“Kalau besok gulai nangka masih sehambar ini, kenduri tak usah dilanjutkan!” ancam Sutan Basabatuah, penghulu tinggi dari keluarga Rustamadji.
“Apa susahnya mendatangkan Makaji?”
“Percuma bikin helat besar-besaran bila menu yang terhidang hanya bikin malu.”
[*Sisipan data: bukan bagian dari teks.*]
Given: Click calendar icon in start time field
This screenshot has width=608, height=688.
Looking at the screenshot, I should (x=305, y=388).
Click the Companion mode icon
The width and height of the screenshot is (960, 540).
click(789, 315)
Begitulah pentingnya Makaji. Tanpa campur tangannya, kenduri terasa hambar, sehambar gulai kambing dan gulai rebung karena bumbu-bumbu tak diracik oleh tangan dingin lelaki itu. Sejak dulu, Makaji tidak pernah keberatan membantu keluarga mana saja yang hendak menggelar pesta, tak peduli apakah tuan rumah hajatan itu orang terpandang yang tamunya membludak atau orang biasa yang hanya sanggup menggelar syukuran seadanya. Makaji tak pilih kasih, meski ia satu-satunya juru masak yang masih tersisa di Lareh Panjang. Di usia senja, ia masih tangguh menahan kantuk, tangannya tetap gesit meracik bumbu, masih kuat ia berjaga semalam suntuk.
***
“Separuh umur Ayah sudah habis untuk membantu setiap kenduri di kampong ini, bagaimana kalau tanggung jawab itu dibebankan pada yang lebih muda?” saran Azrial, putra sulung Makaji sewaktu ia pulang kampung enam bulan lalu.
“Mungkin sudah saatnya Ayah berhenti.”
“Belum! Akan Ayah pikul beban ini hingga tangan Ayah tak lincah lagi meracik bumbu,” balas Makaji waktu itu.
“Kalau memang masih ingin jadi juru masak, bagaimana kalau Ayah jadi juru masak di salah satu rumah makan milik saya di Jakarta? Saya tak ingin lagi berjauhan dengan Ayah.”
Sejenak Makaji diam mendengar tawaran Azrial. Tabiat orang tua memang selalu begitu, walau terasa semanis gula, tak bakal langsung direguknya, meski sepahit empedu tidak pula buru-buru dimuntahkannya, mesti matang ia menimbang. Makaji memang sudah lama menunggu ajakan seperti itu. Orang tua mana yang tak ingin berkumpul dengan anaknya di hari tua? Dan kini, gayung telah bersambut, sekali saja ia mengangguk, Azrial akan segera memboyongnya ke rantau. Makaji tetap akan mempunyai kesibukan di Jakarta, ia akan jadi juru masak di rumah makan milik anaknya sendiri.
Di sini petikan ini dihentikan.